Answers for a 10 year us treasury bond has a 3.50 % interest rate, while a same maturity corporate bond has a 5.25 % interest rate. Real interest rates and inflation rate expectations would be for the two bonds. if default risk premium of 1.50 percentage points is estimated for the corporate bond, determine liquidity premium for corporate bond

To determine the expected real interest rates and inflation rate expectations for the two bonds, we will need to calculate the inflation premium and subtract it from the nominal interest rates.

First, let's calculate the expected inflation rate:

Inflation Rate = Nominal Interest Rate - Real Interest Rate

For the 10-year US Treasury bond:
Real Interest Rate = 3.50% (given)
Inflation Rate = Nominal Interest Rate - Real Interest Rate = 0

The 10-year US Treasury bond is considered to have a risk-free rate, so its inflation premium is expected to be zero.

For the corporate bond:
Nominal Interest Rate = 5.25% (given)
Real Interest Rate = ?
Inflation Rate = ?

Since we don't have the actual real interest rate or the inflation rate for the corporate bond, we cannot directly calculate them. However, we can estimate the inflation premium using the default risk premium.

Default Risk Premium = Nominal Interest Rate - Risk-Free Rate

Risk-Free Rate = 3.50% (rate for the US Treasury bond)
Default Risk Premium = 1.50% (given)

Now, let's calculate the inflation premium for the corporate bond:

Inflation Premium = Default Risk Premium - Real Interest Rate

Inflation Premium = 1.50% - Real Interest Rate

Since we don't have the real interest rate, we can't directly compute the inflation premium. However, if we assume that the default risk premium reflects the additional return demanded by investors to compensate for the higher risk of default, we can assume that the inflation premium is approximately equal to the default risk premium.
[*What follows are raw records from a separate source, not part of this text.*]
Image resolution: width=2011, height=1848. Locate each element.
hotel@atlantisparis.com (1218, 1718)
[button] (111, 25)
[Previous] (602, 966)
Therefore:

Inflation Premium ≈ Default Risk Premium = 1.50%

Now, we can estimate the inflation rate and the real interest rate for the corporate bond:

Inflation Rate = Inflation Premium + 0 (approximation for the risk-free rate of the US Treasury bond)

Real Interest Rate = Nominal Interest Rate - Inflation Rate

Inflation Rate = 1.50%
Real Interest Rate = 5.25% - 1.50% = 3.75%

To determine the liquidity premium for the corporate bond, we need additional information. The liquidity premium represents the additional return investors demand for investing in an illiquid bond compared to a highly liquid bond. It is challenging to estimate the liquidity premium without specific data or market conditions. Therefore, without more details, we cannot determine the liquidity premium for the corporate bond.